Métavers et RGPD
INTRODUCTION
Les technologies du métavers sont en proie à des investissements à hauteur de plusieurs milliards d’euros. En effet, des entreprises comme Meta, Microsoft ou Nvidia en ont fait un axe stratégique économique central.
En dépit de cet engouement, le métavers reste une notion floue, aux contours juridiques incertains. Défini comme un monde virtuel immersif, interopérable et interactif, le métavers dépasse le simple cadre des jeux vidéo classiques pour devenir un véritable espace de vie numérique.
Ce nouveau monde soulève des interrogations fondamentales quant à la protection des données personnelles. Si l’univers est virtuel, les données collectées sont, elles, bien réelles.
Comment le Règlement général sur la protection des données (RGPD) s’applique-t-il dans cet univers où les identités physiques transparaissent à travers des avatars ?
LE METAVERS : UN MONDE NUMERIQUE IMMERSIF
Définition
Le métavers désigne un monde virtuel en 3D dans lequel les utilisateurs qui y ont accès peuvent s’immerger complètement : ils peuvent interagir, acheter, vendre, s’exprimer. Le champ des possibles est pratiquement infini dans cette réalité virtuelle.
Ainsi, le métavers est un monde offrant de nombreuses opportunités mais reste surtout en plein développement.

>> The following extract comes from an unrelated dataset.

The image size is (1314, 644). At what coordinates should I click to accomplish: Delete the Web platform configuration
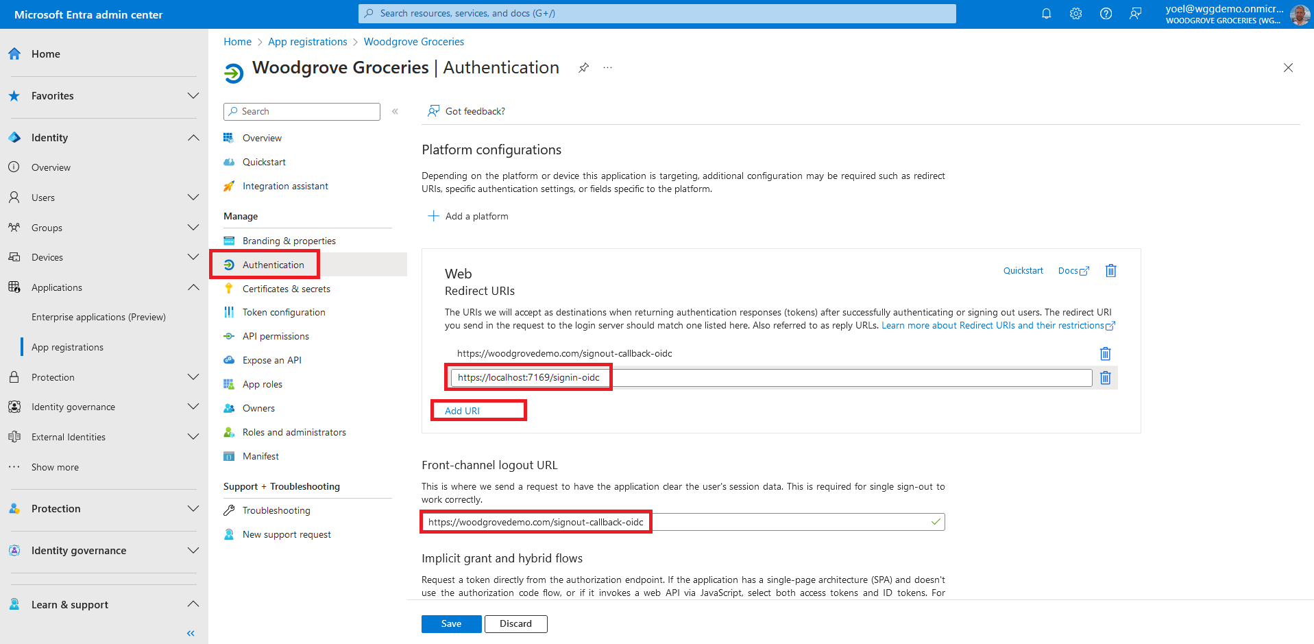(x=1110, y=271)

De plus en plus de personnes et même des entreprises entrent dans le métavers.
Origines du concept
Le terme de métavers est dû à l’écrivain Neal Stephenson grâce à son roman Le samouraï virtuel de 1992, dans lequel les personnages utilisaient un univers virtuel nommé « métavers » pour échapper à leur réalité quotidienne.
En 1999, c’est le succès du film Matrix, réalisé par Lana et Lily Wachowski, qui remet au goût du jour la réalité virtuelle en offrant aux spectateurs une vue sur un monde dans lequel les humains sont constamment branchés à des machines, simulant un univers virtuel.

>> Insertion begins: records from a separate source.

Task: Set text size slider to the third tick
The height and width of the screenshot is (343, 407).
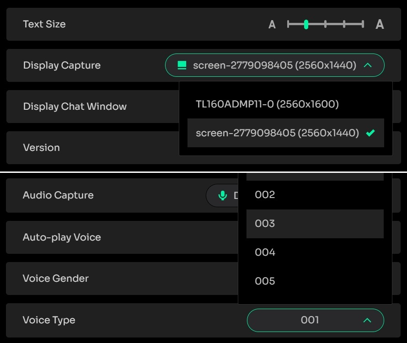Action: tap(325, 24)
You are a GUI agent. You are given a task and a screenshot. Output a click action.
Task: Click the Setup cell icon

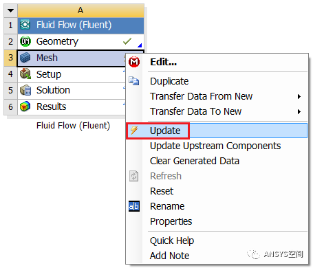(25, 74)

Puis, en 2003, la création du jeu vidéo Second Life, permet aux joueurs d’incarner des personnages virtuels dans un monde en 3D qu’ils peuvent construire eux-mêmes, popularisant le concept de métavers.
Enfin, en 2021, Mark Zuckerberg annonce que Facebook change de nom pour devenir Meta, dévoilant les ambitions de l’entreprise de transformer Internet en métavers.
Après cela, les cas concrets se sont multipliés : Nike a lancé Nikeland sur Roblox, un espace immersif où les utilisateurs peuvent essayer virtuellement des produits et Gucci y a vendu un sac virtuel plus cher que sa version physique.
Le métavers est plus qu’un environnement virtuel : il devient un espace économique et social, avec tous les enjeux juridiques qui s’y rattachent.
LA PROTECTION DES DONNEES PERSONNELLES DANS LE METAVERS
Les avatars comme extension de l’identité
Malgré leur aspect fictif, les avatars représentent l’utilisateur. Toute donnée liée à cet avatar peut donc être considérée comme une donnée personnelle conformément à l’article 4 du RGPD. En effet, les informations collectées auprès des avatars se rapportent ainsi naturellement à une personne physique identifiée ou identifiable.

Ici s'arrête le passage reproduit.